Last night because Asher had napped until 5:30 he was allowed to stay up later than Brennan. When Brian got home from Band, the three of us pulled out Yahtzee and played a game. I had SO much fun having that Asher-time (the kid is a HOOT to hang out with), and was impressed to learn some things about him. I had no idea Asher would pick up reading the dice so well. He recognized 1, 2, 3, and 4 on sight, or maybe counting in his head really fast, and for 5 and 6 he could count the dots. After the game Asher was writing on the back of the paper. Lately he’s wanted to write words so I’ve spelled them for him and sometimes described how to write the letter. Last night he wrote DAD and I was super impressed with how well he can write the letters. He did a mean S the other day, and last night wrote a great H, just because it’s his favorite. Asher also enjoys drawing the sun and is starting to draw people.
Also about Asher… he thinks age is an optional thing. He’s whatever age he decides to be. For example, when he wants to go to school like Brennan, he’ll tell me that he’s five now. Like, just now, he decided to become five, so it came to pass. He’ll often claim to be 4 when someone asks how old he is, but most of the time he’s sure he’s 3 and a half, which is not even true for another couple of months. That one though, there’s no convincing him otherwise. After all, Asher knows much better than we do, right? On Mother’s Day after the primary kids sang for us, Asher said “I want to go up and sing too.” I told him he’d have to wait until he was in primary, and he replied, VERY loudly, “but I’m bigger, I’m 3 and a half!”

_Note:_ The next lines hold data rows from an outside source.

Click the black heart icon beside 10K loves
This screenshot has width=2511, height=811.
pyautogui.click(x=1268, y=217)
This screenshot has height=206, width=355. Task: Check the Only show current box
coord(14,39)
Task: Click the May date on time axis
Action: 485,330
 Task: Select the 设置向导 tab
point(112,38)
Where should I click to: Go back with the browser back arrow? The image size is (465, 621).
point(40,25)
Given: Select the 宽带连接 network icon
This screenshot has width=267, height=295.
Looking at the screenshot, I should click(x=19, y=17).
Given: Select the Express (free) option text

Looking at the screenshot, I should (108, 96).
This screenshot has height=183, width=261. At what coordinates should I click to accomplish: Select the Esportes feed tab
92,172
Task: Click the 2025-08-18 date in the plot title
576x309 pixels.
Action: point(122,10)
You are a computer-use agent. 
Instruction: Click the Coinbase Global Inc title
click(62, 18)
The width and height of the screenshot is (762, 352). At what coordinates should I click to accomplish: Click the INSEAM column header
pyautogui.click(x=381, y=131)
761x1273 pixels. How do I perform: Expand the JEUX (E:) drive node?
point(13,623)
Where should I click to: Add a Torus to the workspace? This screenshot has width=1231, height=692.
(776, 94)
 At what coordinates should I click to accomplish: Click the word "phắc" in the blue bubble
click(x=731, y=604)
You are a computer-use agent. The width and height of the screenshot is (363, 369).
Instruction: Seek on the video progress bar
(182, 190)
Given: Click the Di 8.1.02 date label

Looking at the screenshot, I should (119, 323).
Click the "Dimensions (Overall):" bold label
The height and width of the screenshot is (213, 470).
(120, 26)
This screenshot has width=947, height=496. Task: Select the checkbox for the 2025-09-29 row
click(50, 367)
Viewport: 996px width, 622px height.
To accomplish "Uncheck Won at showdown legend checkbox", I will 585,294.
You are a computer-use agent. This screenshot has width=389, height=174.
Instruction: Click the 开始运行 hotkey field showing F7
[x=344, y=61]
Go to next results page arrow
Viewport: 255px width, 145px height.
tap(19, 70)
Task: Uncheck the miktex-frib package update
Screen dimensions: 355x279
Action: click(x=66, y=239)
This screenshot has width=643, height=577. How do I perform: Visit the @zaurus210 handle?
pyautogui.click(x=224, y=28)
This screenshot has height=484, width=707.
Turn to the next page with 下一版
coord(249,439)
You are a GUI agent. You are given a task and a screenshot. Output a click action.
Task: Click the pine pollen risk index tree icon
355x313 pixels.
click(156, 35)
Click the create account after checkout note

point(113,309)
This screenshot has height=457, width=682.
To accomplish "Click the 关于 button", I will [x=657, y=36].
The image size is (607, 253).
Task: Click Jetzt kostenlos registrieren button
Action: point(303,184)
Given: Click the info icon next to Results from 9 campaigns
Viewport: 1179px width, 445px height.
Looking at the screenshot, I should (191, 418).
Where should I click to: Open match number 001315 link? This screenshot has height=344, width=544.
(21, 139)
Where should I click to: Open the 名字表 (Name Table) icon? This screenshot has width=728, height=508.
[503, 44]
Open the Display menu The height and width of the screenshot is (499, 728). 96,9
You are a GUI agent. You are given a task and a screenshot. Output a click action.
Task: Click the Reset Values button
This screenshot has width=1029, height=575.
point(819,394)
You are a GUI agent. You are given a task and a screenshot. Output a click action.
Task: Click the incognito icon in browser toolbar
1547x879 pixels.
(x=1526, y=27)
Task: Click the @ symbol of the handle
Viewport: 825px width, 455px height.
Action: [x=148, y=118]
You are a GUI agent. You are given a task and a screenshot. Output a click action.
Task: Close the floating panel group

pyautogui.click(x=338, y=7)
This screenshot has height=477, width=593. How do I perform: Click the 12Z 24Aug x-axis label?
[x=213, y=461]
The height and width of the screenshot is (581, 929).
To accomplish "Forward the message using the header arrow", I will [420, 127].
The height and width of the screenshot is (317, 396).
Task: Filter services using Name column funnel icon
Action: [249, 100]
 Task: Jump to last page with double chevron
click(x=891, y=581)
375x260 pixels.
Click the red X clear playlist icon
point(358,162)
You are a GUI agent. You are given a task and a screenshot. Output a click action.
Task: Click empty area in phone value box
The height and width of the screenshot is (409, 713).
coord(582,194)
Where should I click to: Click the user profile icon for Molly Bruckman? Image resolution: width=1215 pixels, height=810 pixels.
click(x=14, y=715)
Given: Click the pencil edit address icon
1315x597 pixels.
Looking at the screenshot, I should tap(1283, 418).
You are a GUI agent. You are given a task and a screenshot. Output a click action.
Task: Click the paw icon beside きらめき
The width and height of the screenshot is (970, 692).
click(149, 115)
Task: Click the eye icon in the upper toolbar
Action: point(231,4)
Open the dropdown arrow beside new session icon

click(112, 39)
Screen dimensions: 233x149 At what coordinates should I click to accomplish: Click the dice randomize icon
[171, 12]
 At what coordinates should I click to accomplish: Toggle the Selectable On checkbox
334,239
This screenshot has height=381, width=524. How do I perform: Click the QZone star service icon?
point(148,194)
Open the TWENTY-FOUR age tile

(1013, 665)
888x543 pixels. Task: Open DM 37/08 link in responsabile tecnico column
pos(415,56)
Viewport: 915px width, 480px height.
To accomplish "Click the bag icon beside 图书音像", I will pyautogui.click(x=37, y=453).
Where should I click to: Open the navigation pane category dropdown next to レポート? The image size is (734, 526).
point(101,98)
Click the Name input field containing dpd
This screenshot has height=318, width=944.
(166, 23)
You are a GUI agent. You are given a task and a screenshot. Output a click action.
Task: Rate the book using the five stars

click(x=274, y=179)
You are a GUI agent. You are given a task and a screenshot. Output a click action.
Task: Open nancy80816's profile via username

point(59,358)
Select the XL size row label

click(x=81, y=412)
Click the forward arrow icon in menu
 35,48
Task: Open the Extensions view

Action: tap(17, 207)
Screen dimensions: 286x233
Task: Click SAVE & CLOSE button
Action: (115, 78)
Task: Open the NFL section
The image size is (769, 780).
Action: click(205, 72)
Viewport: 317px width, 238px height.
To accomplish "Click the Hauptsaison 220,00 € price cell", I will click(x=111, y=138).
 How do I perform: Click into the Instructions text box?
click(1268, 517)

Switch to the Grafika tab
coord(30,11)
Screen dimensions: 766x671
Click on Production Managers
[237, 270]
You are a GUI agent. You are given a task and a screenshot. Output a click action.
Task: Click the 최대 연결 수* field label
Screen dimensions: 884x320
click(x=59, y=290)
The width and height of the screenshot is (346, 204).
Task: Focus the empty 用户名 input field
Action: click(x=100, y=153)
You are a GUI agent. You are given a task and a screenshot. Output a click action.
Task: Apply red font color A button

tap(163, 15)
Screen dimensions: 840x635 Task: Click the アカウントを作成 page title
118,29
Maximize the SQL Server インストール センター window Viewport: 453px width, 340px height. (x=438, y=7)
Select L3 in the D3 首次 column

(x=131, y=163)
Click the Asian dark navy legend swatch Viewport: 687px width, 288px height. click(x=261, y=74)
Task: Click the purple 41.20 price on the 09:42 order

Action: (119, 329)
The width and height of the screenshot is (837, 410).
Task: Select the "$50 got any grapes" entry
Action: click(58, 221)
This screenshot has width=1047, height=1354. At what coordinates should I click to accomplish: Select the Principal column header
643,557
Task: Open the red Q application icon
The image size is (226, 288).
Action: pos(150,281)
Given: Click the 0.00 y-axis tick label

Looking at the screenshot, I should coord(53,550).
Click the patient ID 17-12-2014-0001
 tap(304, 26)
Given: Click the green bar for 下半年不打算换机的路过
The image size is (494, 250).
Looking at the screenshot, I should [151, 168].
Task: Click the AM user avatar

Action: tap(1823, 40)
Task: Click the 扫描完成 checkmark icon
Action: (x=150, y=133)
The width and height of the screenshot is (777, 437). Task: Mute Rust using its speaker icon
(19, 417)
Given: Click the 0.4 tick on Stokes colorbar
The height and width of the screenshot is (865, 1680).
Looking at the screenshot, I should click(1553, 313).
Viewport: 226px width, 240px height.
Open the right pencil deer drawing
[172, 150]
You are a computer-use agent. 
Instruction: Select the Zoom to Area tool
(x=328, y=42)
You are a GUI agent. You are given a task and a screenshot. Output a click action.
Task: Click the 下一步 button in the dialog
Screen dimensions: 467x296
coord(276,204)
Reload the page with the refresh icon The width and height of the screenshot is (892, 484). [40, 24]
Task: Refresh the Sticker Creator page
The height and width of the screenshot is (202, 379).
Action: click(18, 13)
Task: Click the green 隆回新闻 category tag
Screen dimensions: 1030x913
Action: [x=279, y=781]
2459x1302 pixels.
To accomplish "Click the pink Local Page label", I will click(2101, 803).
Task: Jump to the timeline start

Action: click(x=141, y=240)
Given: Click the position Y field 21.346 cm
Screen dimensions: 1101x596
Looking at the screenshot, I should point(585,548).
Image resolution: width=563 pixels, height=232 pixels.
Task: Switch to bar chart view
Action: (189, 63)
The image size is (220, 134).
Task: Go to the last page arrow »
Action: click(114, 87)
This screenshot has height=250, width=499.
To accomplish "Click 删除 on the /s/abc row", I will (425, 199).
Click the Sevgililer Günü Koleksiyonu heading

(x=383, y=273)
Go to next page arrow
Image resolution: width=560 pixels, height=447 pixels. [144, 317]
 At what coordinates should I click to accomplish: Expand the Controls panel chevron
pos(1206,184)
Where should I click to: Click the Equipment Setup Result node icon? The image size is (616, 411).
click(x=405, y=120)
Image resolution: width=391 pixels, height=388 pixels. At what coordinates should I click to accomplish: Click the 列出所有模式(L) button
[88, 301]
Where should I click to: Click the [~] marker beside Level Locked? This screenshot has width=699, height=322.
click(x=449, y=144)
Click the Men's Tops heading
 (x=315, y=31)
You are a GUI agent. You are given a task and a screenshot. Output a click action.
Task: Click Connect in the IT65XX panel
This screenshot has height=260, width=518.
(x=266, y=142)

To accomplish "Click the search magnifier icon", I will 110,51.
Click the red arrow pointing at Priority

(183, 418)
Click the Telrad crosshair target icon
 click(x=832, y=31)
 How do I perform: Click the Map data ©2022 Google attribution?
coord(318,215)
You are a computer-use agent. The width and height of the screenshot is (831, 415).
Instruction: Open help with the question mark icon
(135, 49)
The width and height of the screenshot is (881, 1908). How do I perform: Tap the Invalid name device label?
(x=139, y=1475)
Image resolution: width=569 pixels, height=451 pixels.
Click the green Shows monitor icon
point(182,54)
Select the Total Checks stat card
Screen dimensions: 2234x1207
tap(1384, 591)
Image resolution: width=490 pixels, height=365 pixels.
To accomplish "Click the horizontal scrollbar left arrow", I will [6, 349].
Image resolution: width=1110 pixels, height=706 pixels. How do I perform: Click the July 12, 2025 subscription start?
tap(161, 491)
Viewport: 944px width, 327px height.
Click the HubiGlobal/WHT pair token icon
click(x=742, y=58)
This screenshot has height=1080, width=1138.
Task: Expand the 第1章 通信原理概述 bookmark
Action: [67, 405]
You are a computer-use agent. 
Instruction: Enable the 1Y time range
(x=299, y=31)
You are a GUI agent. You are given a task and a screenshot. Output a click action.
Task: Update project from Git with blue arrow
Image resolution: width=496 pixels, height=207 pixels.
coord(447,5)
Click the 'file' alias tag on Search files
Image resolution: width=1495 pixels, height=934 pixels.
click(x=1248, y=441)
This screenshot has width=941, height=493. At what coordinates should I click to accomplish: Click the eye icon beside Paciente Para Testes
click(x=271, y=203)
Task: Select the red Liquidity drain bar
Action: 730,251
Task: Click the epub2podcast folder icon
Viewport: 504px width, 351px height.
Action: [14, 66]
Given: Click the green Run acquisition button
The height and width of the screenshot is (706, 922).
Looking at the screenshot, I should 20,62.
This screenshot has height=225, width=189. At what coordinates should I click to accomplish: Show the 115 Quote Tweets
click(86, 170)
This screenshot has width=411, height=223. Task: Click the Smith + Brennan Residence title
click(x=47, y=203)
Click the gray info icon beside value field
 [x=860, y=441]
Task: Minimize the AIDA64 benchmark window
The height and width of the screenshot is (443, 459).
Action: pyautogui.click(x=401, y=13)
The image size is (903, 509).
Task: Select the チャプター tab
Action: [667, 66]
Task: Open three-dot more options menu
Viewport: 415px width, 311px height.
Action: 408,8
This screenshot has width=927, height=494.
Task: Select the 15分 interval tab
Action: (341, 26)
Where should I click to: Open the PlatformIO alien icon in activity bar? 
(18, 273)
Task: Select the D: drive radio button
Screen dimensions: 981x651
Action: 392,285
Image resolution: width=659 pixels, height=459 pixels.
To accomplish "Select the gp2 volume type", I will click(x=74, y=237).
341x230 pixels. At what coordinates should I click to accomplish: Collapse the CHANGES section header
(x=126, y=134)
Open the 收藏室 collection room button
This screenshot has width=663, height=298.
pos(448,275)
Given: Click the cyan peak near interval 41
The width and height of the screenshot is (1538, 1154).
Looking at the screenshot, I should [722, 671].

Yesterday I was asking Asher about a bruise on his shin, wondering where he’d gotten it. He replied that he’d gotten it at the Dr’s office. I told him he hadn’t even been to the Dr in a long time. He sighed, as if I’m so naïve, and said, “First I was born, then I went to the Dr’s office, and he gave me this, then I came home.” I laughed and told him again that he hadn’t been to the Dr’s in a long time. He sighed again. “O.k. First I was born, then I went for a birthday party and I got this [bruise], then I came home.” Why a birthday party? Because Asher claims EVERYTHING is his that he received for his birthday. TV remotes, food, mail, other people’s things, everything. “I got this for my birthday.” It’s very cute.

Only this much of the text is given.